Table of Contents
SPO600 2024 Fall Project
Goal
The goal of this project is to write a functioning proof-of-concept prototype for the function-pruning component of Automatic Function Multi-Versioning (AFMV) capability to the Gnu Compiler Collection (GCC) for AArch64 systems, building on previous work.
The Problem
We're attempting to add automatic function multi-versioning (AFMV) to the GCC compiler. This builds upon other capabilities within the compiler:
1. IFUNC - The ifunc capability allows a program to provide multiple implementations of a function, and to use a “resolver function” which is run once at program initialization to determine which implementation will be used. The resolver function returns a pointer to the selected function, which is used from that point on as for the life of the process. This capability is very flexible but requires the programmer to create:
- multiple implementations of the desired function with different names
- the resolver function (which can select between the implementations based on any criteria, but usually selects based on the hardware capabilities of the runtime system)

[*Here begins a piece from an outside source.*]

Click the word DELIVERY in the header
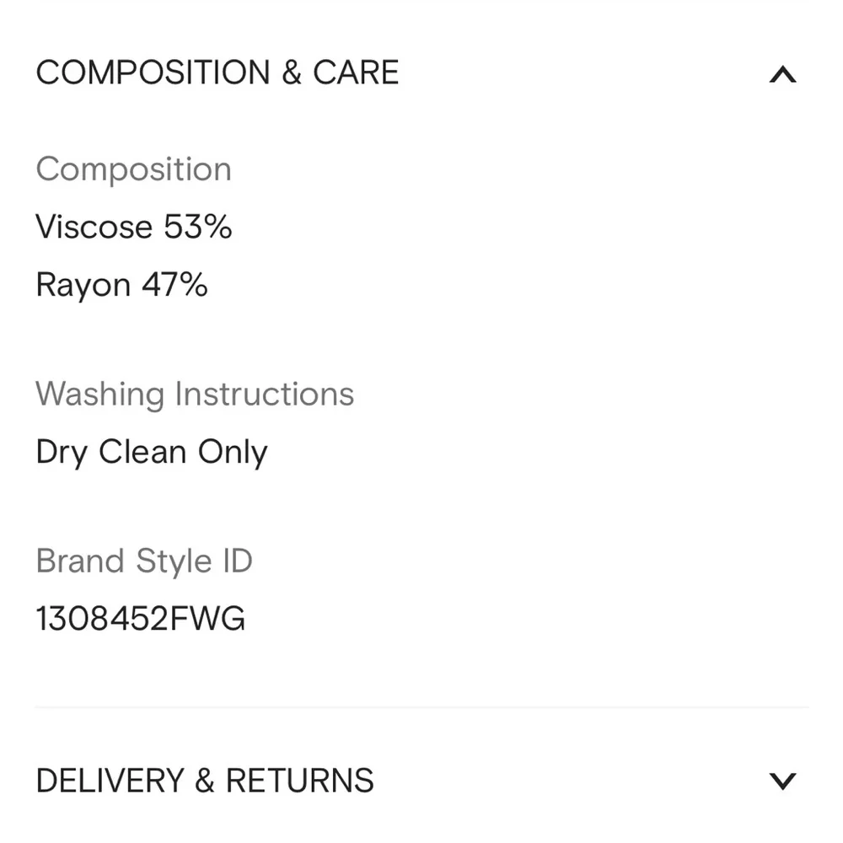 [x=110, y=781]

- a prototype that ties together the desired target name and the resolver function
2. FMV - The GCC compiler includes a function multiversioning capability for x86_32, x86_64, powerpc, and aarch64 architectures (with slightly different implementations). FMV is similar to ifunc, and can be used in two different ways:
- With manually-written functions:
- each function has the same name, and an attribute which specifies which architectural variant that function version is to be used on
- the resolver function is provided automatically by the compiler
- With function cloning:
- only one version of the function is provided, and an attribute specifies the list of architectural variants. The function is automatically cloned by the complier with one function clone for each architectural variant, and each clone is optimized for a specific variant.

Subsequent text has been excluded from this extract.